Вместо того чтобы немедленно посадить Ельцина под арест, Крючков приказал КГБ взять его под наблюдение. По–видимому, Крючков решил подождать, пока Ельцин нарушит какой–нибудь приказ Комитета, чтобы иметь повод арестовать его.
На другое утро Ельцина разбудила его дочь Таня и сказала, что надо смотреть телевизор. Впоследствии Ельцин говорил, что ему сразу стало ясно: произошел переворот, и он тут же начал звонить другим руководителям республик, а на дачу его стали прибывать члены российского правительства. После семи утра Ельцин попытался позвонить Янаеву, но ему сказали, что Янаев отдыхает после бессонной ночи» Затем Ельцин попытался позвонить Горбачеву, но ему ответили, что чиновники в Крыму отказываются соединять с Горбачевым. Тем не менее ему удалось поговорить с Кравчуком, Назарбаевым и руководителем Белоруссии Николаем Дементеем, и он был потрясен, услышав, что они не хотят ничего предпринимать, пока не получат дальнейшей информации.
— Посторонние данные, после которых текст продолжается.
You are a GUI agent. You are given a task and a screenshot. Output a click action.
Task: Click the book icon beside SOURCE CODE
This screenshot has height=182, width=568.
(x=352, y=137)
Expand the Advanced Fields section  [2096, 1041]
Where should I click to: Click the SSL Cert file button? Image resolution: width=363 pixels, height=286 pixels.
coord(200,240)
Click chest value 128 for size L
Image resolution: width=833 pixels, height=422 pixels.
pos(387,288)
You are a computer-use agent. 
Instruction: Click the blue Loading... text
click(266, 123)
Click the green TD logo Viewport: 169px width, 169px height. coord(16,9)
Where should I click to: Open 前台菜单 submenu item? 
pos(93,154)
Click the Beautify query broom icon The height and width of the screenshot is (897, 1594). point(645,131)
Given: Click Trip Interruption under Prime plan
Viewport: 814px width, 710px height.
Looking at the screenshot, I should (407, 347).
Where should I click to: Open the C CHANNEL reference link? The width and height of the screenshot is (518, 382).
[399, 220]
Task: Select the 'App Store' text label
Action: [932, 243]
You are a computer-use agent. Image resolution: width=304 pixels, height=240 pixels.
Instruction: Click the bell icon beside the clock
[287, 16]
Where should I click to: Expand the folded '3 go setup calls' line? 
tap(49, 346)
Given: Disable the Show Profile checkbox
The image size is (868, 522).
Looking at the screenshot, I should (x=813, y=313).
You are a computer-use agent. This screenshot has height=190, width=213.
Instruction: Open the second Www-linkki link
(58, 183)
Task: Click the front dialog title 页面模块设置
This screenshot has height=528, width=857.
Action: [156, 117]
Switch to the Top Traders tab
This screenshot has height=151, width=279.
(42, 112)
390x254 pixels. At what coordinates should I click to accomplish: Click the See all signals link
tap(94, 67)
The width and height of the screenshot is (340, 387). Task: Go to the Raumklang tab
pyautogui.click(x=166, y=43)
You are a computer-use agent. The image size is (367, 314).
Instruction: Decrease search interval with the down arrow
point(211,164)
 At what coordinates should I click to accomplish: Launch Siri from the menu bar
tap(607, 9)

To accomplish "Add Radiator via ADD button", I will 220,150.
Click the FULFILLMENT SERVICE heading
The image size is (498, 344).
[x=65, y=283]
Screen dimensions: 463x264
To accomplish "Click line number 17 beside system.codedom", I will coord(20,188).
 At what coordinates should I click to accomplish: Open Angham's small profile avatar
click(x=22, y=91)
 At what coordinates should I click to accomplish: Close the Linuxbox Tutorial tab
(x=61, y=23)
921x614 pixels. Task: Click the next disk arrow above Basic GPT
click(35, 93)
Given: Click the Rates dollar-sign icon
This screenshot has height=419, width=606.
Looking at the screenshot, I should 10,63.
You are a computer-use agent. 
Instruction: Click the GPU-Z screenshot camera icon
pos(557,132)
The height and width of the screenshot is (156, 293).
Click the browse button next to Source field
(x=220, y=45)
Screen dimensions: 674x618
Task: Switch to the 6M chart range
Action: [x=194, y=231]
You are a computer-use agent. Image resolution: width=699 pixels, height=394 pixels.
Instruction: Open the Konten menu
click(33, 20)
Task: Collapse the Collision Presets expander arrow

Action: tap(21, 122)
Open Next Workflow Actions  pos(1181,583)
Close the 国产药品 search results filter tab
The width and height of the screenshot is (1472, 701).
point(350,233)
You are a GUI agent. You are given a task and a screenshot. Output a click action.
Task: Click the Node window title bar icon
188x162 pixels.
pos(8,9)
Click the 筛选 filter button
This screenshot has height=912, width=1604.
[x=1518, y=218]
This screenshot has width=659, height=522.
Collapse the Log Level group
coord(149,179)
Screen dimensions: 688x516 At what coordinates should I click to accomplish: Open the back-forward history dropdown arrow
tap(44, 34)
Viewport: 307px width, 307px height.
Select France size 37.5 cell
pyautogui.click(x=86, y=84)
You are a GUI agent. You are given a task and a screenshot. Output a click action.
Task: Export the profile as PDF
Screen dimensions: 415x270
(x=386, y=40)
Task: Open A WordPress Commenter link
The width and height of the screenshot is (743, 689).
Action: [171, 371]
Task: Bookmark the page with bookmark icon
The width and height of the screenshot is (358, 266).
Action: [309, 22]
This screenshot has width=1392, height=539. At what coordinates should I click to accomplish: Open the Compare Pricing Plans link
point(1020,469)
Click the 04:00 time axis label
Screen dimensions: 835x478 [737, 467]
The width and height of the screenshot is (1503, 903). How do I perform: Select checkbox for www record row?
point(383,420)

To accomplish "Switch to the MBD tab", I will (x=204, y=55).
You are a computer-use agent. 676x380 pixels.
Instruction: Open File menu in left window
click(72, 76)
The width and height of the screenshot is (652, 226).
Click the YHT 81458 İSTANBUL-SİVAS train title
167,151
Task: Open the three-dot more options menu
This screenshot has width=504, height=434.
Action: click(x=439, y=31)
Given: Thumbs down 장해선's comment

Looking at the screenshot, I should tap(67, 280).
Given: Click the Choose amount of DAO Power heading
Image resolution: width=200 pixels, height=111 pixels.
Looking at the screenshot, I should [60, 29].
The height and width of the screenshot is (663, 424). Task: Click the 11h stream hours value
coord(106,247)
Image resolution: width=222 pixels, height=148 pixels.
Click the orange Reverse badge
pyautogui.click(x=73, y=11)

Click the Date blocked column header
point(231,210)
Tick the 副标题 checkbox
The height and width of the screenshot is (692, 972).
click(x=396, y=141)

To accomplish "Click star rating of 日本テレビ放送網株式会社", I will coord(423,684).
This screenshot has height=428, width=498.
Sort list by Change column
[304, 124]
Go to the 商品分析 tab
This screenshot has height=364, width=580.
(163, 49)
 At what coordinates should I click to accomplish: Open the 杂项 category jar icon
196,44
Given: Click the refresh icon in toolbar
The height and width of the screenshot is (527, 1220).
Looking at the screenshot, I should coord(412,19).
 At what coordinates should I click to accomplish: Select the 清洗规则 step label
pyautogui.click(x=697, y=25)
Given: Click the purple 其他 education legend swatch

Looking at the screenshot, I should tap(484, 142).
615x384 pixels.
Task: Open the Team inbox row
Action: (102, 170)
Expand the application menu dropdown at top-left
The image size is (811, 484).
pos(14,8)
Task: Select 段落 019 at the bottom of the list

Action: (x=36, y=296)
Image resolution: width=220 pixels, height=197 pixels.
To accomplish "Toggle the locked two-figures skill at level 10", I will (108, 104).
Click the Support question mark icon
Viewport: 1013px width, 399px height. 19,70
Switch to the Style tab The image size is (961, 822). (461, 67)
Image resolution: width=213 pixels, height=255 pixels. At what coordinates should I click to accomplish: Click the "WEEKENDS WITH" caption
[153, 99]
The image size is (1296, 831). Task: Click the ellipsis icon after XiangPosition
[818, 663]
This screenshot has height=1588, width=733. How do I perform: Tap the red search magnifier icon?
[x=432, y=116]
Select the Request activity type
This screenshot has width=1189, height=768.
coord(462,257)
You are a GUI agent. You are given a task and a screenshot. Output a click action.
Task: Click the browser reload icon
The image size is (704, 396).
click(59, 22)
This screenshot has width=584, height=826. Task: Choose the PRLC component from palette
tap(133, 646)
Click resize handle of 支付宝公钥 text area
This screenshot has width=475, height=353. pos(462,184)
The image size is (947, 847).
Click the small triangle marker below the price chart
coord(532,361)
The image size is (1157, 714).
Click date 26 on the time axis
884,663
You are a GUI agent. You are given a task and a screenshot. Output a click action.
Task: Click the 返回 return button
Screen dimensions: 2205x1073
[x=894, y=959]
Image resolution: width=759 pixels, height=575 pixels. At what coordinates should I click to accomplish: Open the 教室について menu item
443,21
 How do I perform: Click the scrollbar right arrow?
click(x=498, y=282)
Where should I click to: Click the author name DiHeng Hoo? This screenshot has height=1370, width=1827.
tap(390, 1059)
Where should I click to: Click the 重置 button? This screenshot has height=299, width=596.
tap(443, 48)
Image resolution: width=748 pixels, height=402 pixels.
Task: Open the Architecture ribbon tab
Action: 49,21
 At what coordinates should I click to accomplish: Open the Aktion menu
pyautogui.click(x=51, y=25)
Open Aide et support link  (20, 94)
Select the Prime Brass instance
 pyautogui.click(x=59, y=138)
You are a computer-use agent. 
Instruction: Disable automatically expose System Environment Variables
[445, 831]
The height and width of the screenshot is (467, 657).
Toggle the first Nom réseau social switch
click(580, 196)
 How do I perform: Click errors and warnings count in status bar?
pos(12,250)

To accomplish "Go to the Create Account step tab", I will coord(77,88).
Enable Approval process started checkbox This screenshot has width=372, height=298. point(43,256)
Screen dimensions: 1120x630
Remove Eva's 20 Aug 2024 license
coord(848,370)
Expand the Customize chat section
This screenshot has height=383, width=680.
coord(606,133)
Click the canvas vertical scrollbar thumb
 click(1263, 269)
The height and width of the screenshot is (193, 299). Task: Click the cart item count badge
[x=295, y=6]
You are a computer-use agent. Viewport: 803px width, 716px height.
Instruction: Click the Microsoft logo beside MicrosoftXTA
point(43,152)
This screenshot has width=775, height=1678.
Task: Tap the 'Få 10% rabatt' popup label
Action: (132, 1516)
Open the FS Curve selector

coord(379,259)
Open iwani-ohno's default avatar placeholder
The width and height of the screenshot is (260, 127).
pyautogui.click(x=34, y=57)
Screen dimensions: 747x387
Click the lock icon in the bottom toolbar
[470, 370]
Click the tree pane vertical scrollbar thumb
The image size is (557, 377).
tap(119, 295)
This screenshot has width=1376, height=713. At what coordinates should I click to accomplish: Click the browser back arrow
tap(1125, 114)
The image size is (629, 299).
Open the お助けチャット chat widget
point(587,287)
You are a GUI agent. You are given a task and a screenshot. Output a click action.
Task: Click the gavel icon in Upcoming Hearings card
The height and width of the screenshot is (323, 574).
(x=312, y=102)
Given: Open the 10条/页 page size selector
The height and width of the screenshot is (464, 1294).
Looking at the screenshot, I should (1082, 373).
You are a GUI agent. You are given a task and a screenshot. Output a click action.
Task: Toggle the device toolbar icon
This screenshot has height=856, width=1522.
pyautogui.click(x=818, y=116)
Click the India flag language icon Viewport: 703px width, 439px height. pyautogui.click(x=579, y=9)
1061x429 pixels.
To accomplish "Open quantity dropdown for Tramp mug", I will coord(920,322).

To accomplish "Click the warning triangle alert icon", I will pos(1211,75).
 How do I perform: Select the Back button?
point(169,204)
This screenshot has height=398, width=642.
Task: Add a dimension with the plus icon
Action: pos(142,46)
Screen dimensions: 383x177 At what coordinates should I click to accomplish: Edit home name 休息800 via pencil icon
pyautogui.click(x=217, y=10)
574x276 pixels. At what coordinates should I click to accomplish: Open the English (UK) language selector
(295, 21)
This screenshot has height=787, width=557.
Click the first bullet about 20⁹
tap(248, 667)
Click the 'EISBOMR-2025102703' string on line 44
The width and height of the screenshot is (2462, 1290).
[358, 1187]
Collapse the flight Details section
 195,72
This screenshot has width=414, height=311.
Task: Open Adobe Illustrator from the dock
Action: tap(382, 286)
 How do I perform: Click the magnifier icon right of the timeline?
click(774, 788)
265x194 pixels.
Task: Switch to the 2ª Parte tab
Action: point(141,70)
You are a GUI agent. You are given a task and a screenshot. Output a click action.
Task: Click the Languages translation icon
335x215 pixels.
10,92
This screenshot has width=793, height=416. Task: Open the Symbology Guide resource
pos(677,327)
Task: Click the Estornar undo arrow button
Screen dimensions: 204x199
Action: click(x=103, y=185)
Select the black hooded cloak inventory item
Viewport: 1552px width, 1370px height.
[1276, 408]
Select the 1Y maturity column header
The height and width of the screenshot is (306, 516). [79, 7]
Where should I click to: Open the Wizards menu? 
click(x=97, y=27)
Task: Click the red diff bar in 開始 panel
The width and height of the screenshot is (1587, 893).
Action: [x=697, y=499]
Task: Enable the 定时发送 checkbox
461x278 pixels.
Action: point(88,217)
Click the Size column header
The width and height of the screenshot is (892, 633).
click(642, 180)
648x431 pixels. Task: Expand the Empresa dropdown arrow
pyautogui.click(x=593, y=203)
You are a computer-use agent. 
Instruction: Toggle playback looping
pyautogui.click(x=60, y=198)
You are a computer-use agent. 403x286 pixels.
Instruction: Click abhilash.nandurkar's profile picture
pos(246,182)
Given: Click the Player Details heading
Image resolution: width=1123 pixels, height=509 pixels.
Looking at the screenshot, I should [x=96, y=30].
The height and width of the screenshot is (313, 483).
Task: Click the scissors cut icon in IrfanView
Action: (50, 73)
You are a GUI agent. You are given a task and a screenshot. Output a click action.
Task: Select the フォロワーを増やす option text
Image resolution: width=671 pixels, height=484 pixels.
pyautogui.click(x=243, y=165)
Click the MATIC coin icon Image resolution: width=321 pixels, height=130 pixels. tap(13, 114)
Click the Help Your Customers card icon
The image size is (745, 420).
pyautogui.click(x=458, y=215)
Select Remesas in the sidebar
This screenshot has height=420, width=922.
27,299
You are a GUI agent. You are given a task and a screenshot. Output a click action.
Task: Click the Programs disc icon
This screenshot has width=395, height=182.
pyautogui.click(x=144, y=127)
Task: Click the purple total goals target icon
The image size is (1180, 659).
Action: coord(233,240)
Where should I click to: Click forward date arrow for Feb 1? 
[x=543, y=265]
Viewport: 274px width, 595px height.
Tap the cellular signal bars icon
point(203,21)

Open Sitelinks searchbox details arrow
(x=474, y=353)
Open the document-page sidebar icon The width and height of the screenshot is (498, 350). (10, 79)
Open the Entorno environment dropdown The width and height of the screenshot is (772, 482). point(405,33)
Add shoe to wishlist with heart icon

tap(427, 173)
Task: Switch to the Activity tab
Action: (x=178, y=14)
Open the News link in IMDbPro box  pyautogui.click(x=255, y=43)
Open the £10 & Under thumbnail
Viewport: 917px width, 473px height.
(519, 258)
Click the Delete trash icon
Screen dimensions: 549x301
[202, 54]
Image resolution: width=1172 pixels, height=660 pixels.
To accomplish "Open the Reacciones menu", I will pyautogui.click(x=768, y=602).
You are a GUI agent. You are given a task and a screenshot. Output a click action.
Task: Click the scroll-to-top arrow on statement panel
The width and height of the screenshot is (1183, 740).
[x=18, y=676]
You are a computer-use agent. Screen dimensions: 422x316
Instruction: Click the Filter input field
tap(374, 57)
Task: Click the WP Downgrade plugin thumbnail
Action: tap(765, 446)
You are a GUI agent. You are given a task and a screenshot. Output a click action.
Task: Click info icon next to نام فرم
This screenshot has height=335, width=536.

Руслан Хасбулатов, исполнявший тогда обязанности председателя парламента России — он еще не был утвержден вместо Ельцина на этом посту, — вскоре прибыл на дачу, как и другие российские официальные лица; Сергей Шахрай, Геннадий Бурбулис, Иван Силаев, Михаил Полторанин и Виктор Ярошенко. Они составили коллективное обращение к русскому народу, — оно было написано от руки и затем фотокопировано с тем, чтобы у каждого было по нескольку экземпляров для раздачи, Пока они трудились над обращением, на дачу ненадолго заглянул мэр Ленинграда Анатолий Собчак и поспешно отбыл к себе в город.